И в конце концов старательные следопыты вышли на телеграфиста, который под угрозой браунинга передал телеграмму, чтобы этот бронепоезд попытались задержать именно на Просечной. Телеграфист оказался настолько перепуганным эти требованием, что хорошо запомнил лицо человека, угрожавшего ему пистолетом.

Далее члены Комиссии занялись самой станцией Просечная. И начальник охраны станции с удовольствием поведал о бое с бронепоездом и предательстве соседнего отряда в помощи. А потом — и о Павле Берестове, под командой которого он не только оказал содействие особо уполномоченному в наказании командования сводного полка за отказ в помощи, но и остался его другом.

— Письмо написал, — с гордостью поведал он. — В Крым приглашает. У его жены в Гурзуфе — собственный дом.

Дальнейшее было делом техники. Через неделю Крымские чекисты доставили в Москву особо уполномоченного Павла Берестова.

Дело о самозванце рассматривала специальная Коллегия Наркомата Внутренних Дел.
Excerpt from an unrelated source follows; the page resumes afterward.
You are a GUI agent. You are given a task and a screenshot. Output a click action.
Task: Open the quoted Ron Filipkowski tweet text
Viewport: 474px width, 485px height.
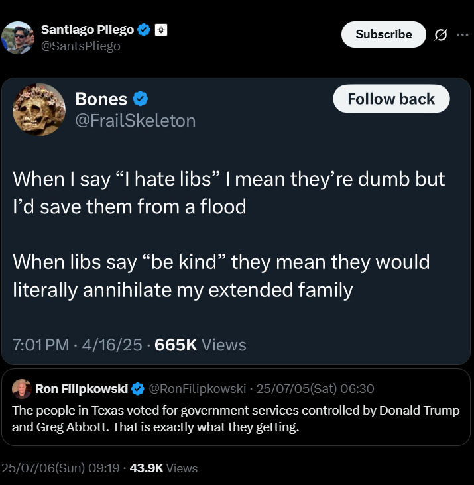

Павел держался не только спокойно и с достоинством, но даже и с некоторым вызовом.

— На юге России не было ни одного чекиста, и в этом причина, почему я рискнул присвоить себе это высокое звание. Не будь его у меня, и бандитский бронепоезд, и Тамбовское восстание принесли бы нашей стране куда больше горя и несчастья. Я уже не говорю о борьбе с кулачеством…

Коллегия при одном воздержавшимся приняла окончательное решение. Признав непозволительным деянием самовольное принятие решений под прикрытием присвоенного самому себе высокого звания особо уполномоченного, она постановила признать его действия, исходя из сложившейся на юге страны обстановки. Исходя из этого, Коллегия решила объявить Павлу Берестову благодарность, присвоить ему командирское звание, а награды, выданные самим товарищем Дзержинским, как Почетный знак и именной маузер, считать наградами вполне им заслуженными.